- [Directions for this task]
Copy all of the records below word for word, omitting the pictures.

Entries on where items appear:

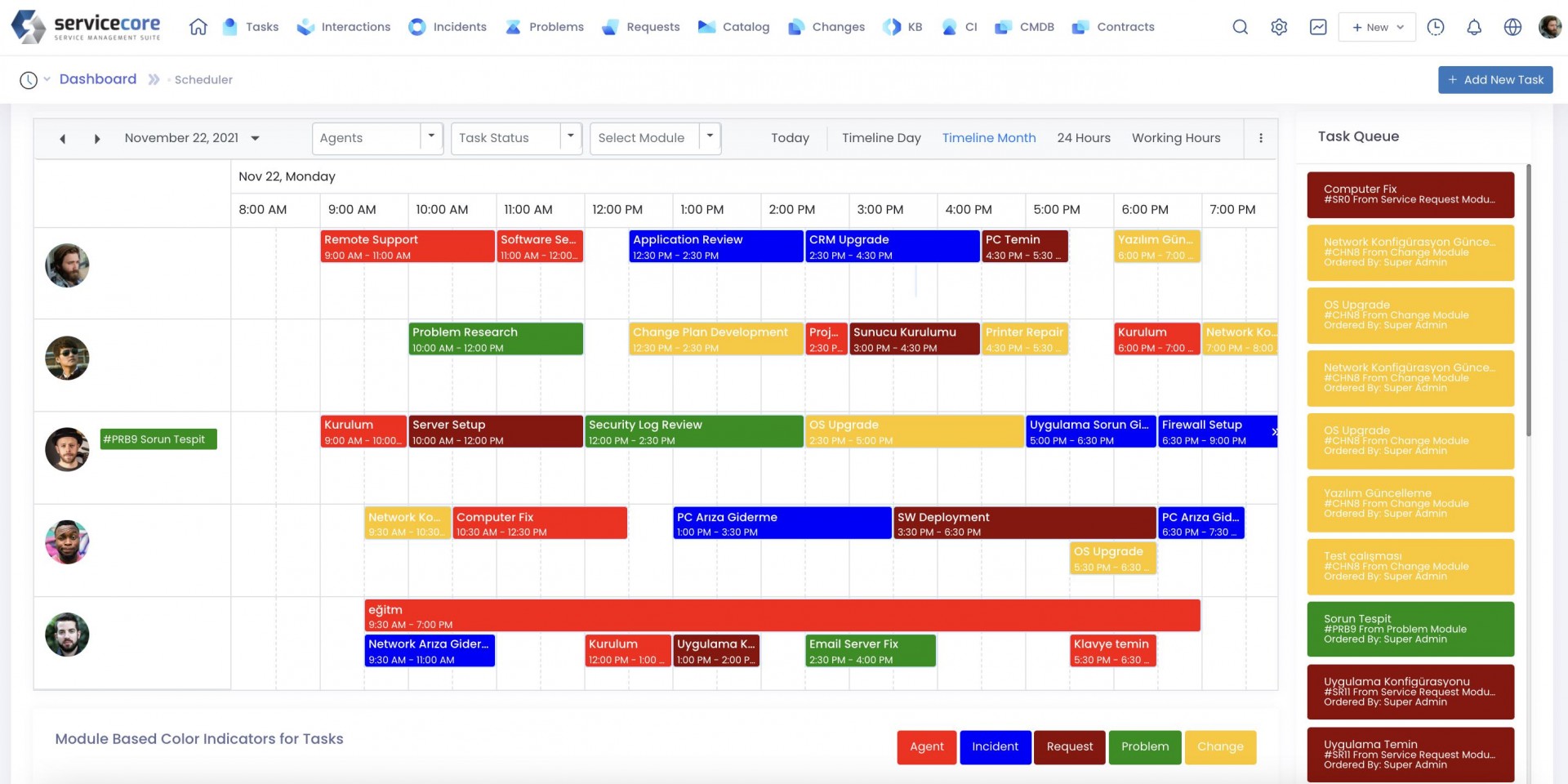The height and width of the screenshot is (784, 1568).
Task: Open settings via the gear icon
Action: pos(1279,27)
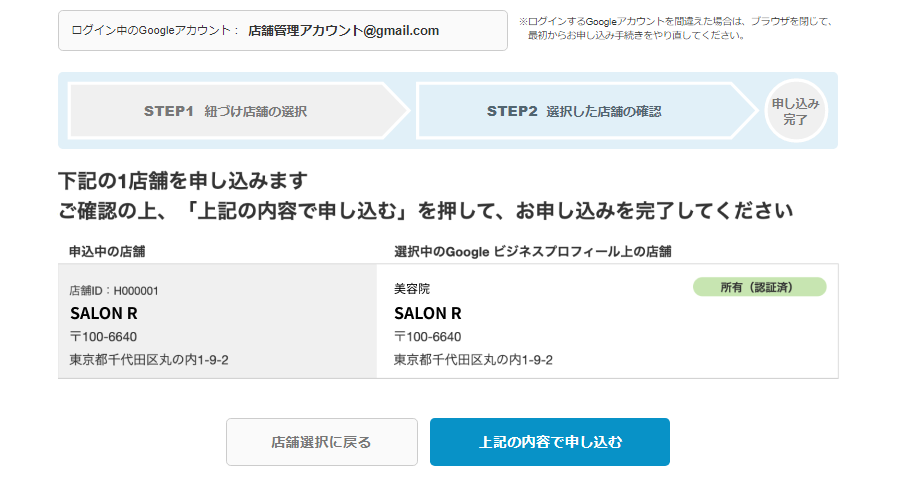The image size is (902, 488).
Task: Click 店舗ID：H000001 text
Action: point(114,290)
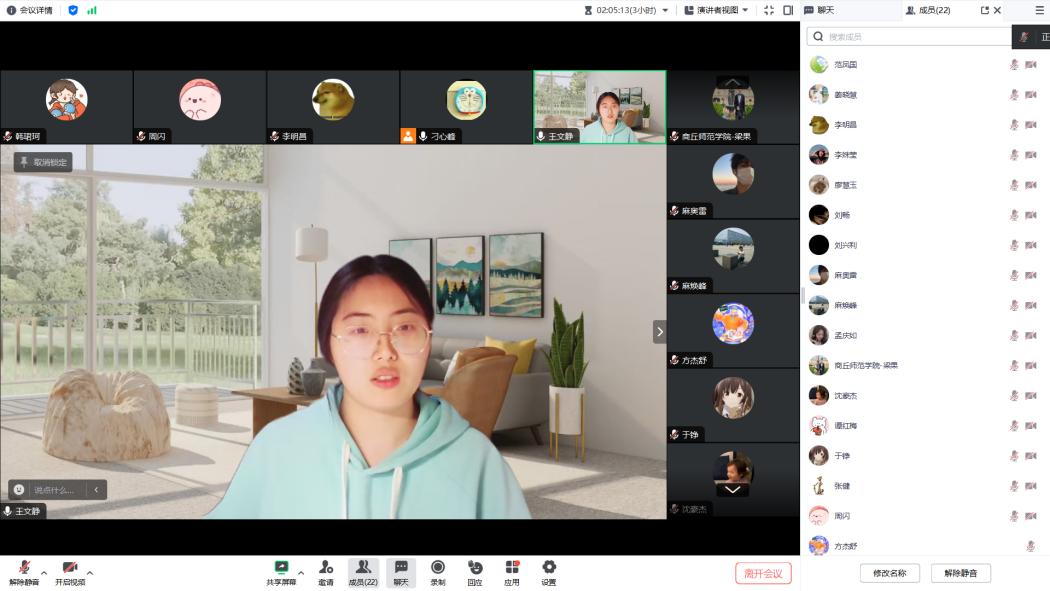Select the 成员(22) tab in side panel
Screen dimensions: 1050x591
[x=928, y=10]
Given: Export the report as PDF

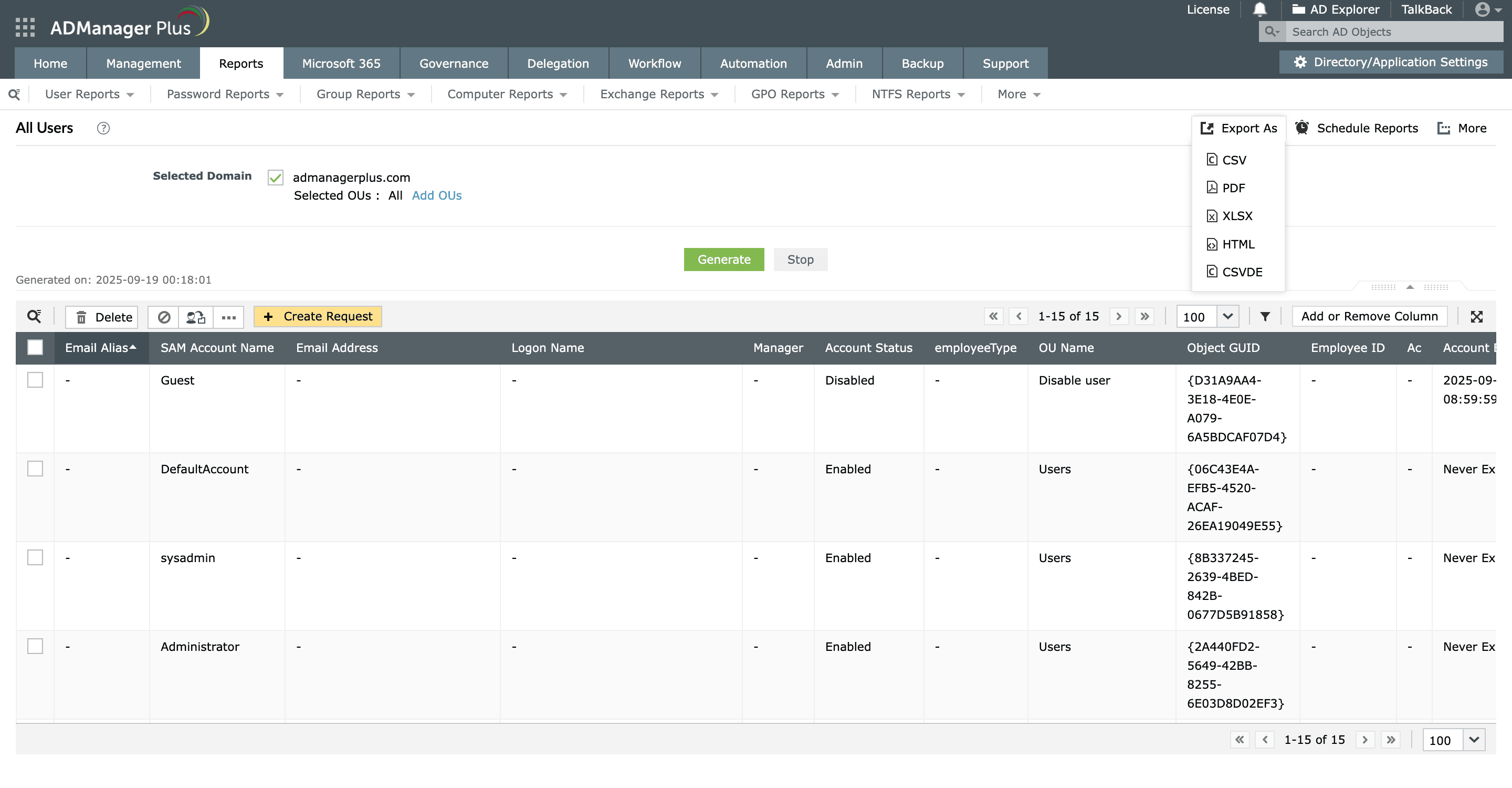Looking at the screenshot, I should [x=1233, y=188].
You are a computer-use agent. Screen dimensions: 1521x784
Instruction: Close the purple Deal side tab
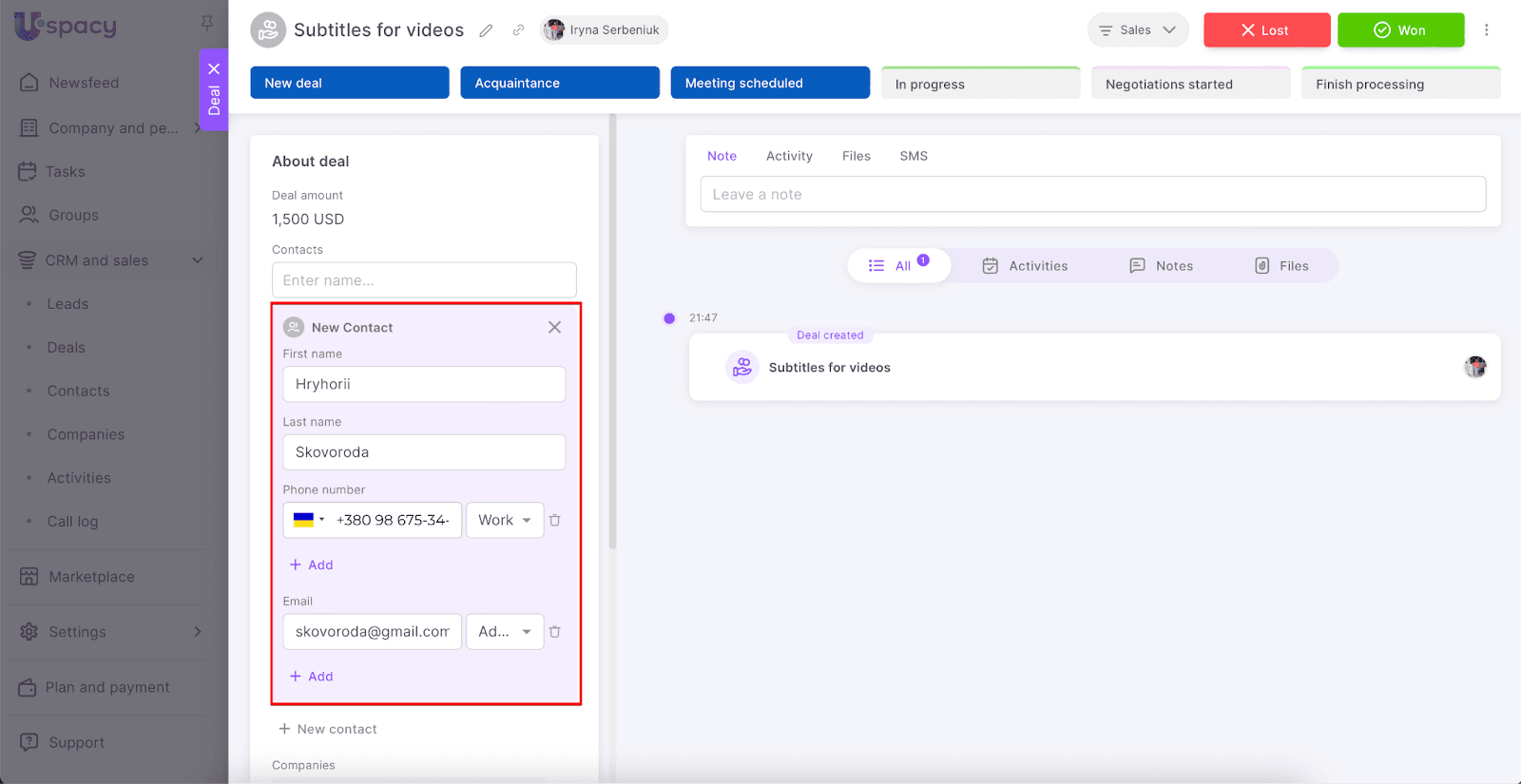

- [Answer to the task]
The height and width of the screenshot is (784, 1568).
Task: Open settings via the gear icon
Action: pos(1279,27)
The image size is (902, 488).
Task: Click 店舗ID：H000001 text
Action: point(114,290)
Select the 成员(22) tab in side panel
Screen dimensions: 1050x591
[x=928, y=10]
Given: Export the report as PDF

Looking at the screenshot, I should [x=1233, y=188].
You are a computer-use agent. Screen dimensions: 1521x784
Instruction: Close the purple Deal side tab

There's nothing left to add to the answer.